**REQUIRED ACTION:** Return the entire listing exactly, leaving nothing out.

BEGIN SUPPLIED MATERIAL

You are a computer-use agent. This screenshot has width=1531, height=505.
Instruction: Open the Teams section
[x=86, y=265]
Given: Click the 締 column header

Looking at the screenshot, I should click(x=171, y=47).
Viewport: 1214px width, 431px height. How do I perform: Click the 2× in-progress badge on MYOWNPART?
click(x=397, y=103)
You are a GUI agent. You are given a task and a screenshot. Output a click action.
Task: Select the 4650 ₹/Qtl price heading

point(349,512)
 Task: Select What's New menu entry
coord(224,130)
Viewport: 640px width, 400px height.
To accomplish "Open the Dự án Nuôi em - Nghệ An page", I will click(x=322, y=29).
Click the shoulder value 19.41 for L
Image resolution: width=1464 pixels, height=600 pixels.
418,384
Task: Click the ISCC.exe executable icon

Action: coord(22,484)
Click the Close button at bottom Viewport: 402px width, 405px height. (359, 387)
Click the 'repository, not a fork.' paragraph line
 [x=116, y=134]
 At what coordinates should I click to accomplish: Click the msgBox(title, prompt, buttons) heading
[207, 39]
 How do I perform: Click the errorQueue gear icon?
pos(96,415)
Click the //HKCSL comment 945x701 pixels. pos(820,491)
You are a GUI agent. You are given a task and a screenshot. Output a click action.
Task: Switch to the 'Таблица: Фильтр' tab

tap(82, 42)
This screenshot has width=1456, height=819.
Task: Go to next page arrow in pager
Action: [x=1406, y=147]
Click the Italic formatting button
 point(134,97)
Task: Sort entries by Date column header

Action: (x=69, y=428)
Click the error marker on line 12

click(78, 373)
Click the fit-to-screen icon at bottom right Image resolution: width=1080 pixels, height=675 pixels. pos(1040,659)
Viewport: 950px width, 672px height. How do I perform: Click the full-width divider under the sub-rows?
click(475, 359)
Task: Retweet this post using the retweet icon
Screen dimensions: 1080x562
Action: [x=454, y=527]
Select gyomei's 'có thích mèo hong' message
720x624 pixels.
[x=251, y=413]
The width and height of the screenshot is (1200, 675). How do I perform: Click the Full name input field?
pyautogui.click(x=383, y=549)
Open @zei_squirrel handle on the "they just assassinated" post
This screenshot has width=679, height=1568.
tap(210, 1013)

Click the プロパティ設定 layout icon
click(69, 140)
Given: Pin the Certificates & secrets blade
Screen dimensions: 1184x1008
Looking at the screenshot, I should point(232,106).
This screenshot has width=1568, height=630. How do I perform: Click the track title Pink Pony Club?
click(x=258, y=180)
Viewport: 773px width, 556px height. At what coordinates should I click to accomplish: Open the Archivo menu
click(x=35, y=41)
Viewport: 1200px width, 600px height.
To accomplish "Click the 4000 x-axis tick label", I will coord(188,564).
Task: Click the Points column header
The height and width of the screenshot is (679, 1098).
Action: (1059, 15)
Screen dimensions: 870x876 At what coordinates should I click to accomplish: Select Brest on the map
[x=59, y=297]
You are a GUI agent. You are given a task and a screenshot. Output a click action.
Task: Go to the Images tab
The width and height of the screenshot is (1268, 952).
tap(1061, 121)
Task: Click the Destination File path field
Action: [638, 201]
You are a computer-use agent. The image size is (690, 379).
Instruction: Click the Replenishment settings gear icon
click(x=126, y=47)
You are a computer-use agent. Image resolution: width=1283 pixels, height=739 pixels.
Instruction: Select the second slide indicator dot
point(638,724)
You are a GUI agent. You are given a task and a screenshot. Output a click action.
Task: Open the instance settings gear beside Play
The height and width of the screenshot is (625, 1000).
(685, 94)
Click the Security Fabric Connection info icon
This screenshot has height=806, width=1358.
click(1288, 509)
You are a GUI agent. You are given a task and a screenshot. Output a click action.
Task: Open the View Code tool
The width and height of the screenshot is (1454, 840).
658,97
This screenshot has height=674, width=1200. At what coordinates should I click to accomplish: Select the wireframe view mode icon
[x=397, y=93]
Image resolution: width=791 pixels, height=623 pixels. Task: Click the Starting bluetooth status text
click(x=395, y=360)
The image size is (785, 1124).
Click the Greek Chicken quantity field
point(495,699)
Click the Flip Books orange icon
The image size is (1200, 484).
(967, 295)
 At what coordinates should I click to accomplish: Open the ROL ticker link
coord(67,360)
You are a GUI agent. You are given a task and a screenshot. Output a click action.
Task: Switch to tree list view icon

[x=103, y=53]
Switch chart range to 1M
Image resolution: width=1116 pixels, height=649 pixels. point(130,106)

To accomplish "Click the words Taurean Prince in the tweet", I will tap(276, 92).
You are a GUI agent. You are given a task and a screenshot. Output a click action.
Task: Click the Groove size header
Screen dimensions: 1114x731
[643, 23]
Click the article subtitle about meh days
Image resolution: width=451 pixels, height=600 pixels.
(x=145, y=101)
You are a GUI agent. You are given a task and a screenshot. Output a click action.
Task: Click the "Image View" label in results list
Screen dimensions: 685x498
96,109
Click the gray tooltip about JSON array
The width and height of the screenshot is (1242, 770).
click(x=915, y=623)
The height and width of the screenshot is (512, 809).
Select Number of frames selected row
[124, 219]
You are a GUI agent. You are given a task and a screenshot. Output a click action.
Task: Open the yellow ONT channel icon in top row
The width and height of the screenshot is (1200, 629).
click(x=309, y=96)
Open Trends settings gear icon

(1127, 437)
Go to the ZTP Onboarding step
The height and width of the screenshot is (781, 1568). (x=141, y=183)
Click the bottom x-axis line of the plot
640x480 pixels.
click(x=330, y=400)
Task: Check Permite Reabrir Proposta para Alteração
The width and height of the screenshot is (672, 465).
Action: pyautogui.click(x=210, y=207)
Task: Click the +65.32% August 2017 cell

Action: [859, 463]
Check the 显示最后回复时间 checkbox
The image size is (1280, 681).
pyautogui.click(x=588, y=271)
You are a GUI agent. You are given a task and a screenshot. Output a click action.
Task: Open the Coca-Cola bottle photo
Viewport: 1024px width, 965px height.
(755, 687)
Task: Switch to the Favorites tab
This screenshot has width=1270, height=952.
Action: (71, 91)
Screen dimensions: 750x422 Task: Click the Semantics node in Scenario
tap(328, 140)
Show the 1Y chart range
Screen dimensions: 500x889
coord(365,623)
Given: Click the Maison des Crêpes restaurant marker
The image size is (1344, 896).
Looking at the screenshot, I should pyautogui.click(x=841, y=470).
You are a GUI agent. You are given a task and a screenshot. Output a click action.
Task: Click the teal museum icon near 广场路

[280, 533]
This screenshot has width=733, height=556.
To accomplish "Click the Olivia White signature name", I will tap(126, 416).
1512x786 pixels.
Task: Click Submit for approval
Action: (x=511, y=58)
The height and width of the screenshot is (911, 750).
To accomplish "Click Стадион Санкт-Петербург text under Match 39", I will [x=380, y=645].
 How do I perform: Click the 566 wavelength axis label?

END SUPPLIED MATERIAL

**TASK RESULT:**
You are a computer-use agent. This screenshot has width=1531, height=505.
Instruction: Open the Teams section
[x=86, y=265]
Given: Click the 締 column header

Looking at the screenshot, I should click(x=171, y=47).
Viewport: 1214px width, 431px height. How do I perform: Click the 2× in-progress badge on MYOWNPART?
click(x=397, y=103)
You are a GUI agent. You are given a task and a screenshot. Output a click action.
Task: Select the 4650 ₹/Qtl price heading

point(349,512)
 Task: Select What's New menu entry
coord(224,130)
Viewport: 640px width, 400px height.
To accomplish "Open the Dự án Nuôi em - Nghệ An page", I will click(x=322, y=29).
Click the shoulder value 19.41 for L
Image resolution: width=1464 pixels, height=600 pixels.
418,384
Task: Click the ISCC.exe executable icon

Action: coord(22,484)
Click the Close button at bottom Viewport: 402px width, 405px height. (359, 387)
Click the 'repository, not a fork.' paragraph line
 [x=116, y=134]
 At what coordinates should I click to accomplish: Click the msgBox(title, prompt, buttons) heading
[207, 39]
 How do I perform: Click the errorQueue gear icon?
pos(96,415)
Click the //HKCSL comment 945x701 pixels. pos(820,491)
You are a GUI agent. You are given a task and a screenshot. Output a click action.
Task: Switch to the 'Таблица: Фильтр' tab

tap(82, 42)
This screenshot has width=1456, height=819.
Task: Go to next page arrow in pager
Action: [x=1406, y=147]
Click the Italic formatting button
 point(134,97)
Task: Sort entries by Date column header

Action: (x=69, y=428)
Click the error marker on line 12

click(78, 373)
Click the fit-to-screen icon at bottom right Image resolution: width=1080 pixels, height=675 pixels. pos(1040,659)
Viewport: 950px width, 672px height. How do I perform: Click the full-width divider under the sub-rows?
click(475, 359)
Task: Retweet this post using the retweet icon
Screen dimensions: 1080x562
Action: [x=454, y=527]
Select gyomei's 'có thích mèo hong' message
720x624 pixels.
[x=251, y=413]
The width and height of the screenshot is (1200, 675). How do I perform: Click the Full name input field?
pyautogui.click(x=383, y=549)
Open @zei_squirrel handle on the "they just assassinated" post
This screenshot has width=679, height=1568.
tap(210, 1013)

Click the プロパティ設定 layout icon
click(69, 140)
Given: Pin the Certificates & secrets blade
Screen dimensions: 1184x1008
Looking at the screenshot, I should point(232,106).
This screenshot has width=1568, height=630. How do I perform: Click the track title Pink Pony Club?
click(x=258, y=180)
Viewport: 773px width, 556px height. At what coordinates should I click to accomplish: Open the Archivo menu
click(x=35, y=41)
Viewport: 1200px width, 600px height.
To accomplish "Click the 4000 x-axis tick label", I will coord(188,564).
Task: Click the Points column header
The height and width of the screenshot is (679, 1098).
Action: (1059, 15)
Screen dimensions: 870x876 At what coordinates should I click to accomplish: Select Brest on the map
[x=59, y=297]
You are a GUI agent. You are given a task and a screenshot. Output a click action.
Task: Go to the Images tab
The width and height of the screenshot is (1268, 952).
tap(1061, 121)
Task: Click the Destination File path field
Action: [638, 201]
You are a computer-use agent. The image size is (690, 379).
Instruction: Click the Replenishment settings gear icon
click(x=126, y=47)
You are a computer-use agent. Image resolution: width=1283 pixels, height=739 pixels.
Instruction: Select the second slide indicator dot
point(638,724)
You are a GUI agent. You are given a task and a screenshot. Output a click action.
Task: Open the instance settings gear beside Play
The height and width of the screenshot is (625, 1000).
(685, 94)
Click the Security Fabric Connection info icon
This screenshot has height=806, width=1358.
click(1288, 509)
You are a GUI agent. You are given a task and a screenshot. Output a click action.
Task: Open the View Code tool
The width and height of the screenshot is (1454, 840).
658,97
This screenshot has height=674, width=1200. At what coordinates should I click to accomplish: Select the wireframe view mode icon
[x=397, y=93]
Image resolution: width=791 pixels, height=623 pixels. Task: Click the Starting bluetooth status text
click(x=395, y=360)
The image size is (785, 1124).
Click the Greek Chicken quantity field
point(495,699)
Click the Flip Books orange icon
The image size is (1200, 484).
(967, 295)
 At what coordinates should I click to accomplish: Open the ROL ticker link
coord(67,360)
You are a GUI agent. You are given a task and a screenshot. Output a click action.
Task: Switch to tree list view icon

[x=103, y=53]
Switch chart range to 1M
Image resolution: width=1116 pixels, height=649 pixels. point(130,106)

To accomplish "Click the words Taurean Prince in the tweet", I will tap(276, 92).
You are a GUI agent. You are given a task and a screenshot. Output a click action.
Task: Click the Groove size header
Screen dimensions: 1114x731
[643, 23]
Click the article subtitle about meh days
Image resolution: width=451 pixels, height=600 pixels.
(x=145, y=101)
You are a GUI agent. You are given a task and a screenshot. Output a click action.
Task: Click the "Image View" label in results list
Screen dimensions: 685x498
96,109
Click the gray tooltip about JSON array
The width and height of the screenshot is (1242, 770).
click(x=915, y=623)
The height and width of the screenshot is (512, 809).
Select Number of frames selected row
[124, 219]
You are a GUI agent. You are given a task and a screenshot. Output a click action.
Task: Open the yellow ONT channel icon in top row
The width and height of the screenshot is (1200, 629).
click(x=309, y=96)
Open Trends settings gear icon

(1127, 437)
Go to the ZTP Onboarding step
The height and width of the screenshot is (781, 1568). (x=141, y=183)
Click the bottom x-axis line of the plot
640x480 pixels.
click(x=330, y=400)
Task: Check Permite Reabrir Proposta para Alteração
The width and height of the screenshot is (672, 465).
Action: pyautogui.click(x=210, y=207)
Task: Click the +65.32% August 2017 cell

Action: [859, 463]
Check the 显示最后回复时间 checkbox
The image size is (1280, 681).
pyautogui.click(x=588, y=271)
You are a GUI agent. You are given a task and a screenshot. Output a click action.
Task: Open the Coca-Cola bottle photo
Viewport: 1024px width, 965px height.
(755, 687)
Task: Switch to the Favorites tab
This screenshot has width=1270, height=952.
Action: (71, 91)
Screen dimensions: 750x422 Task: Click the Semantics node in Scenario
tap(328, 140)
Show the 1Y chart range
Screen dimensions: 500x889
coord(365,623)
Given: Click the Maison des Crêpes restaurant marker
The image size is (1344, 896).
Looking at the screenshot, I should pyautogui.click(x=841, y=470).
You are a GUI agent. You are given a task and a screenshot. Output a click action.
Task: Click the teal museum icon near 广场路

[280, 533]
This screenshot has width=733, height=556.
To accomplish "Click the Olivia White signature name", I will tap(126, 416).
1512x786 pixels.
Task: Click Submit for approval
Action: (x=511, y=58)
The height and width of the screenshot is (911, 750).
To accomplish "Click Стадион Санкт-Петербург text under Match 39", I will [x=380, y=645].
 How do I perform: Click the 566 wavelength axis label?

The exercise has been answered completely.